A las tres me presenté en Midtown North y me quité la chaqueta y la camisa. Un oficial de policía llamado Westerberg me puso el micro.
– Ya has llevado uno de estos antes, ¿verdad? -me dijo Durkin- Cuando lo de aquella casera a la que los periódicos llamaban el ángel de la muerte.
– Exacto.
– Así que ya sabes cómo funciona. Con Thurman no va a haber ningún problema. Si quiere que te vayas a la cama con él, lo único que tienes que hacer es dejarte la camisa puesta.
– No va a querer. No le gustan los homosexuales.
– Bueno, así que Richard no es rarito, ¿eh? ¿Quieres chaleco? Bueno, creo que lo mejor es que te lleves uno.
– ¿Encima del micro?
– Es de Kevlar, no debería interferir con la señal. Lo único que se supone que tiene que interceptar es una bala.
– Pero si no va a haber balas, Joe. De momento nadie ha usado una pistola, y el chaleco no va a evitar que me apuñalen.
– Tal vez sí.
– Pero desde luego, lo que no evita es que me pongan una media al cuello.
– Supongo que no -reconoció-. Lo que pasa es que no me gusta la idea de mandarte sin protección.
– No me estás mandando a ninguna parte. No estoy bajo tus órdenes. Soy un ciudadano particular que lleva un micro por simple sentido cívico de la responsabilidad.
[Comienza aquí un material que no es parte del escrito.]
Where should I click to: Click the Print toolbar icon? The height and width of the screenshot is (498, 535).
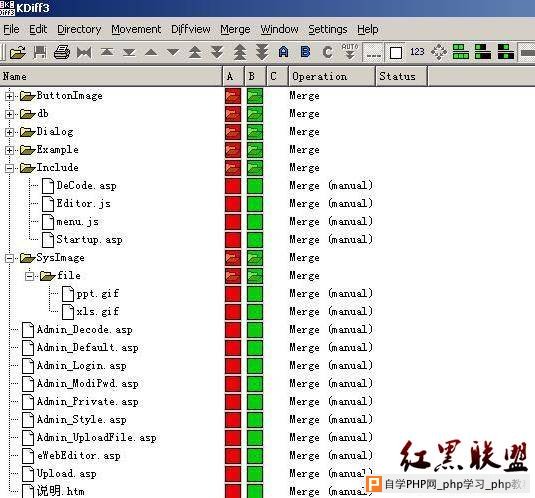point(62,53)
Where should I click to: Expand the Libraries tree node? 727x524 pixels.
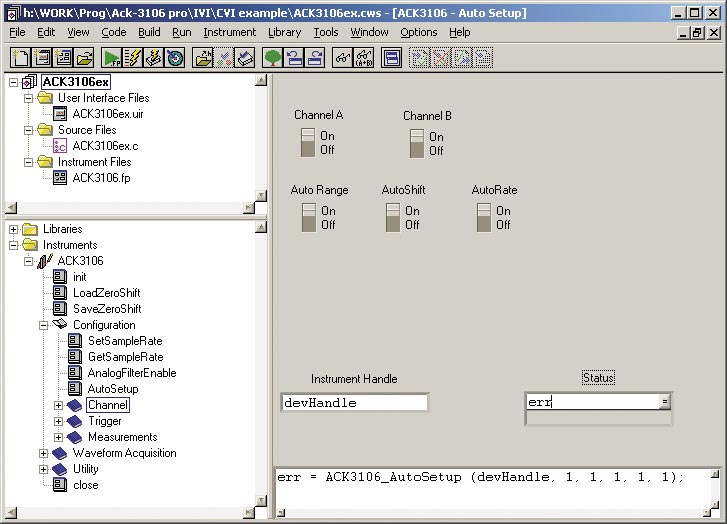[x=14, y=229]
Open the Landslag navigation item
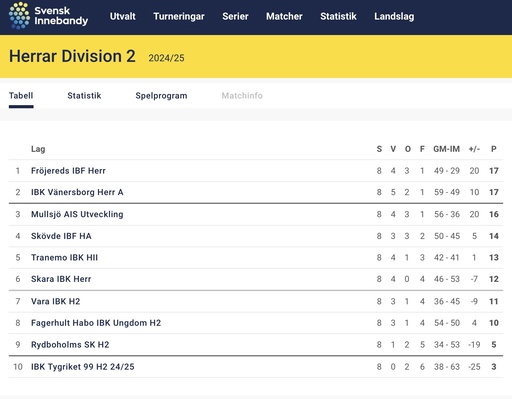 [x=394, y=16]
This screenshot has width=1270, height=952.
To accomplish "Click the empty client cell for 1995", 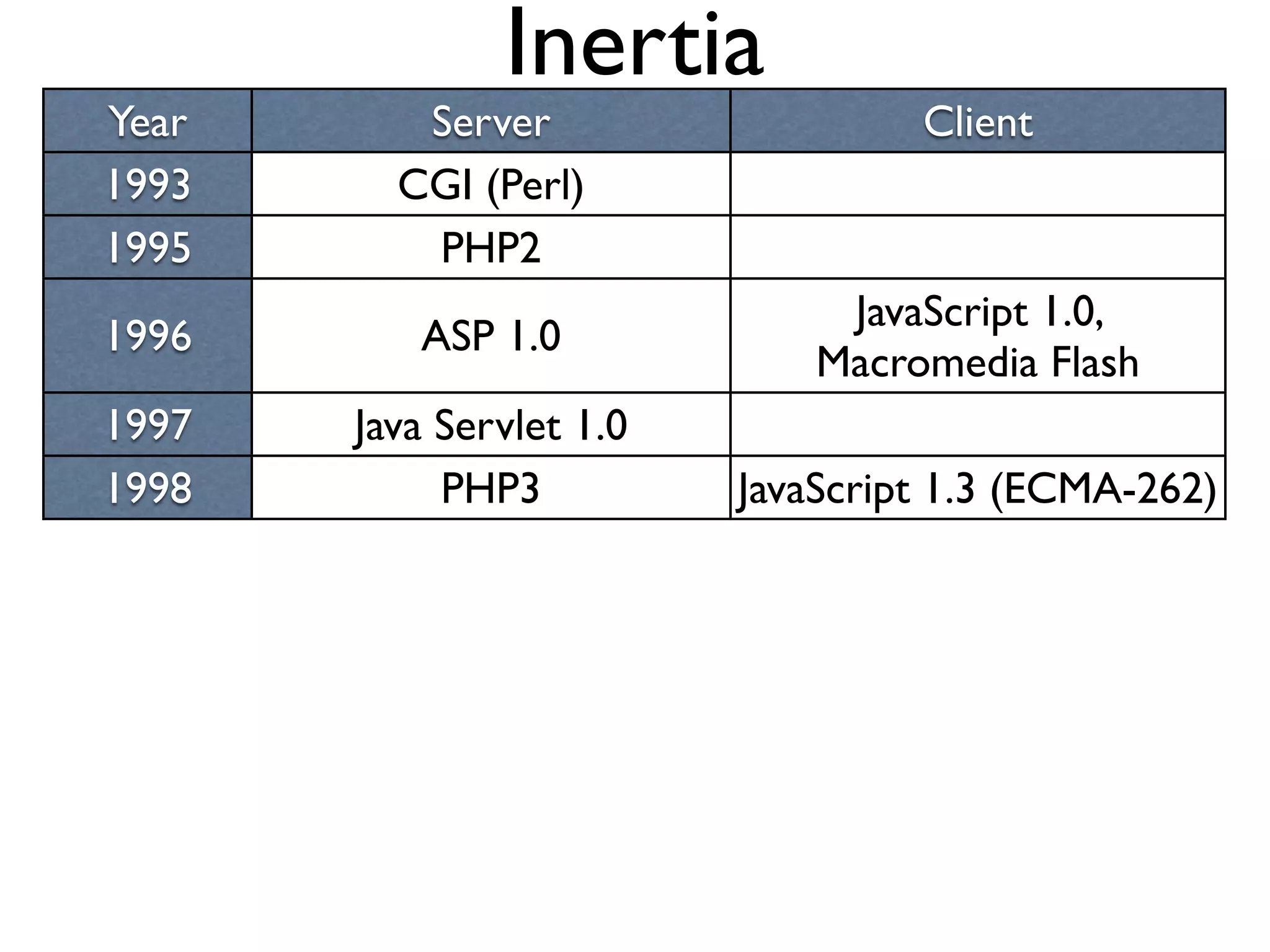I will 977,247.
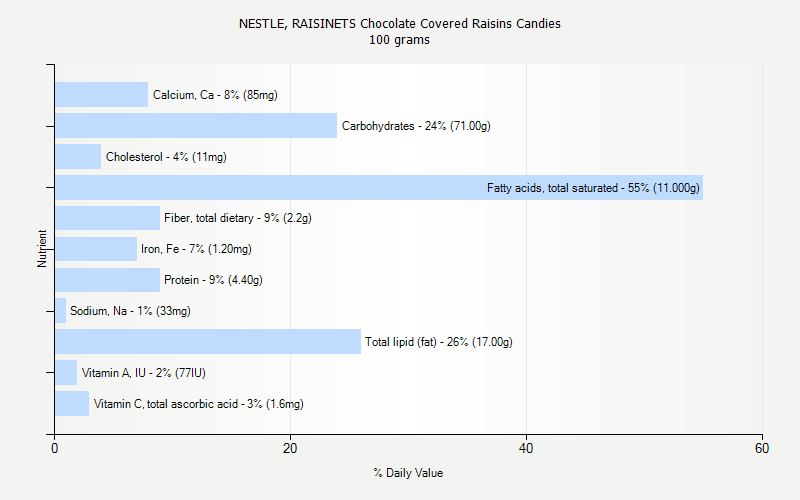Select the Fiber, total dietary bar
The height and width of the screenshot is (500, 800).
[107, 218]

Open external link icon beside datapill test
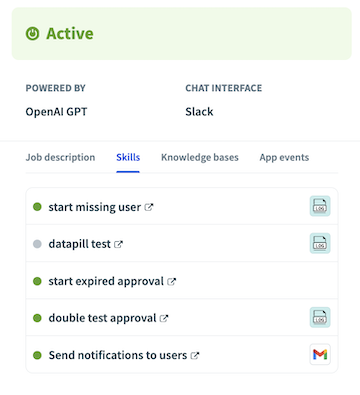pos(118,244)
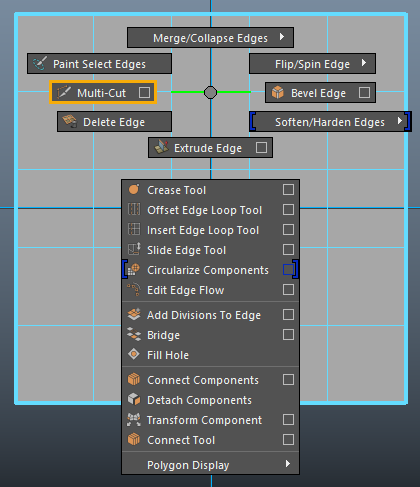The height and width of the screenshot is (487, 420).
Task: Open Multi-Cut option box
Action: 144,92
Coopero contigo, pero no eres responsable de mi seguridad.
– Tengo que acordarme de decirles eso cuando me llamen a declarar después de que te metamos en una bolsa para cadáveres.
– Eso no va a pasar -le aseguré.
– Supón que Thurman se ha levantado esta mañana y se ha dado cuenta de que había hablado demasiado, y ahora eres tú el cabo suelto del que tiene que deshacerse.
Negué con la cabeza.
– Soy su as en la manga -le contradije-. Soy su seguro de vida, soy el tipo que se va a ocupar de que Stettner no tenga posibilidad de matarlo. Coño, si me ha contratado, Joe, no va ahora a matarme.
– ¿Te ha contratado?
– Sí, anoche. Me dio un anticipo e insistió mucho en que lo cogiera.
– ¿Cuánto te dio?
– Cien dólares. Un billete de cien dólares nuevecito.
– Bueno, granito a granito…
– No me lo he quedado.
– ¿Cómo que no te lo has quedado? ¿Se lo has devuelto? Y, entonces, ¿cómo va a confiar en ti?
– No se lo he devuelto, me he deshecho de él.
– Pero, ¿por qué? El dinero es dinero, salga de donde salga.
– Quizá no.
– El dinero no tiene dueño. Es el principio básico de la ley. ¿Cómo te deshiciste de él?
– De camino a casa -le dije-. Nos fuimos andando juntos hasta la Novena Avenida con la calle Cincuenta y Dos y entonces él se fue para un lado y yo para otro. Al primer tipo que me encontré en una puerta pidiendo limosna le metí el billete de Thurman en la taza. Ahora todos llevan tazas; bueno, vasitos de plástico de los del café, de esos que a ti tanto te gustan.
– Es para que la gente no tenga que tocarles. ¿Así que le has dado a un vagabundo un billete de cien dólares? ¿Cómo va a gastárselo? ¿Quién se lo va a cambiar?
– Bueno -le contesté-, eso no es problema mío, ¿no crees?